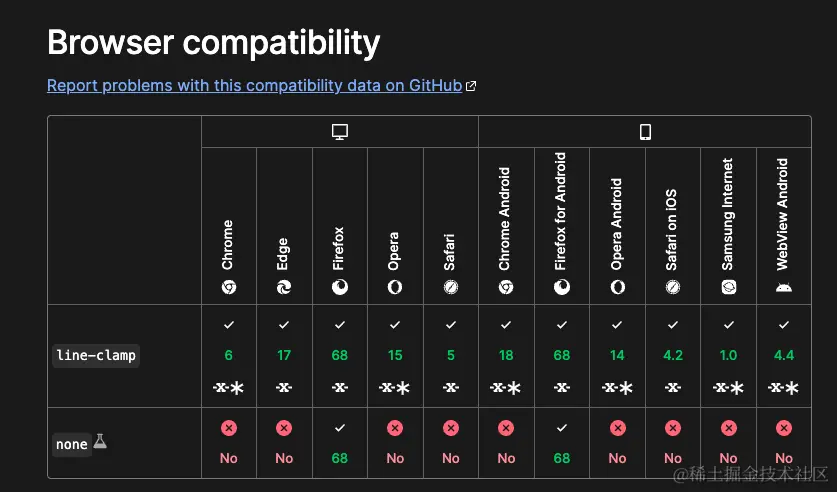The height and width of the screenshot is (492, 837).
Task: Click the Edge browser icon in header
Action: click(x=284, y=287)
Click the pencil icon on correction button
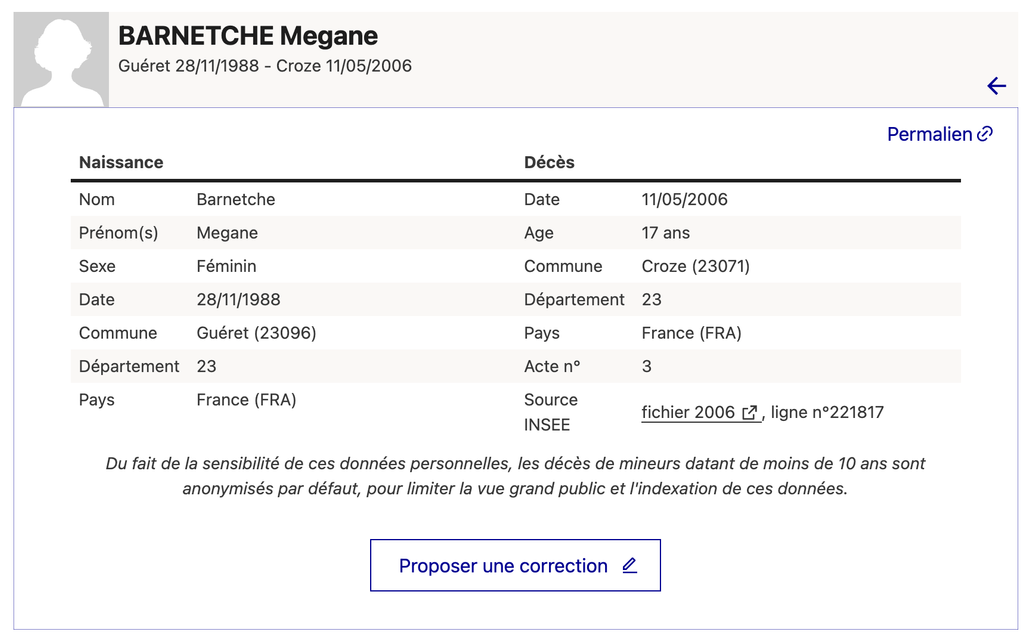1024x638 pixels. (630, 566)
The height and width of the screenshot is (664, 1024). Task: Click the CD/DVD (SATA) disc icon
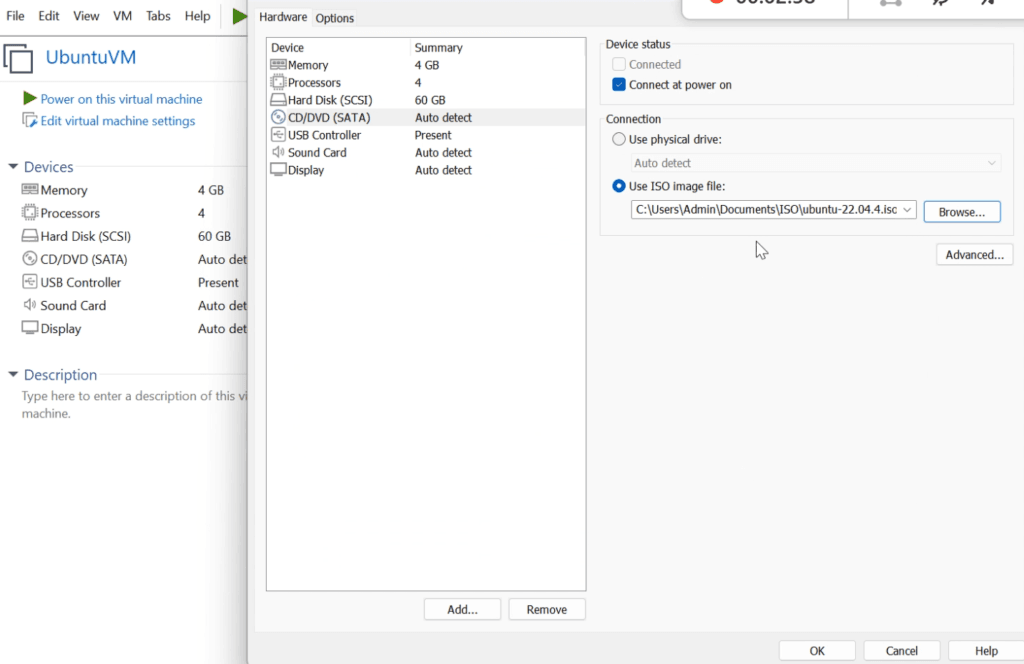(x=278, y=117)
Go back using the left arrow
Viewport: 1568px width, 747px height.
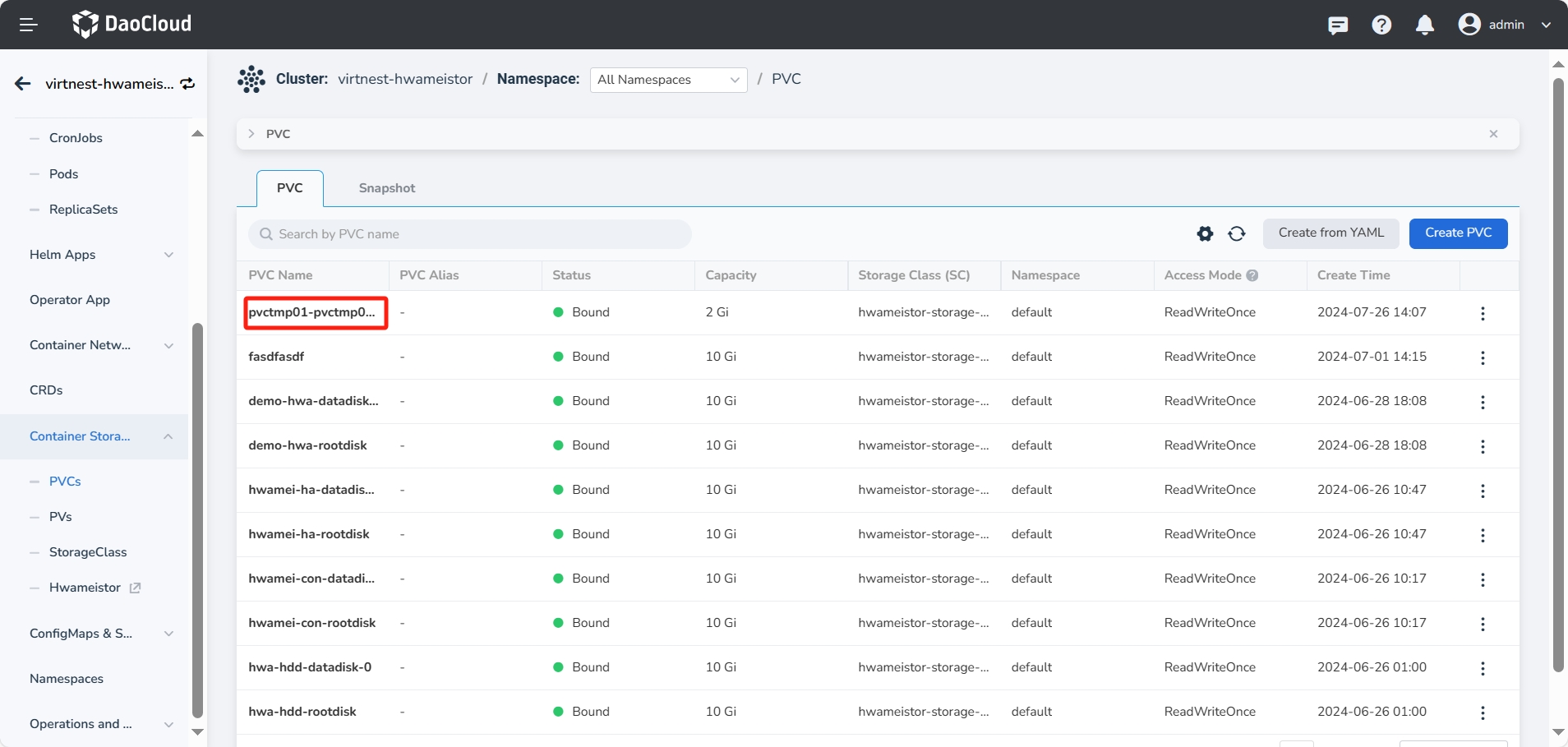coord(23,84)
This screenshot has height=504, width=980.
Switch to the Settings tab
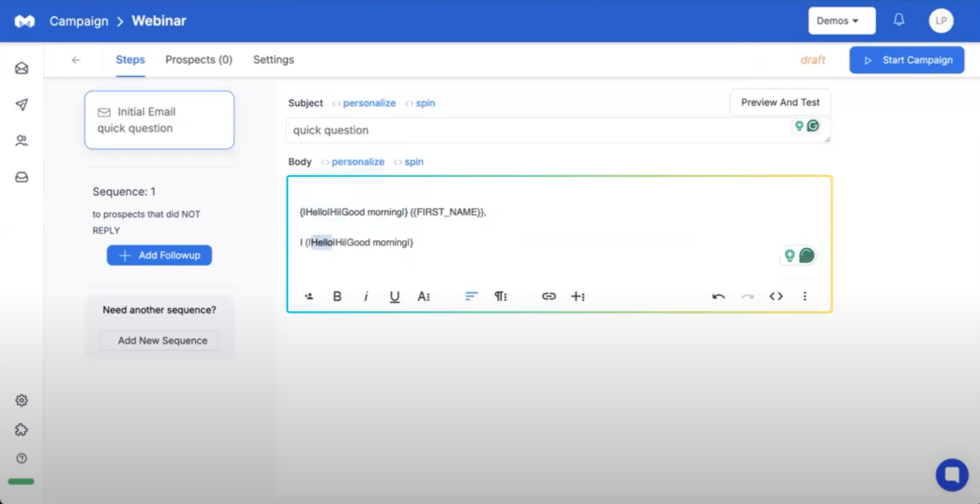point(273,60)
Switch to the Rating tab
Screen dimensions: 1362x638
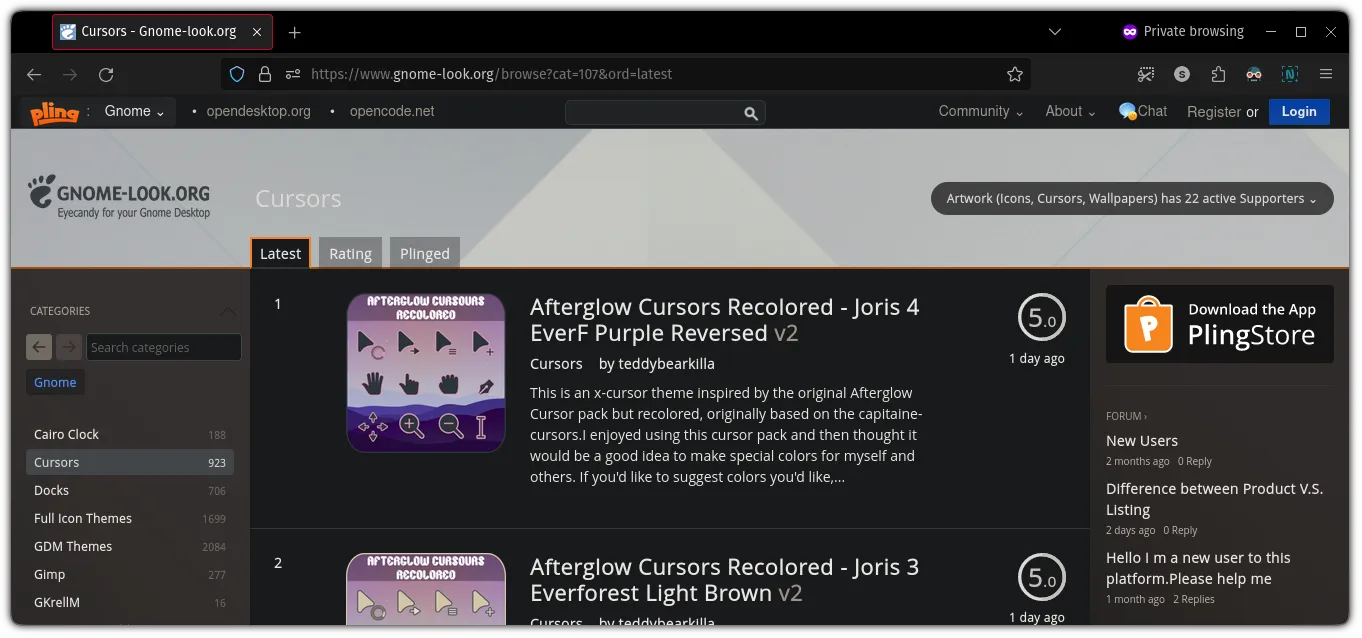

Exercise description: Please express the rows from the line containing "This screenshot has height=504, width=980." through the end of the rows, both ends included, as a JSON list of strings with one string per line. Skip blank lines and leave the pictures out.

Exercise answer:
[
  "This screenshot has height=504, width=980.",
  "Switch to the Settings tab",
  "point(273,60)",
  "Switch to the Rating tab",
  "Screen dimensions: 1362x638"
]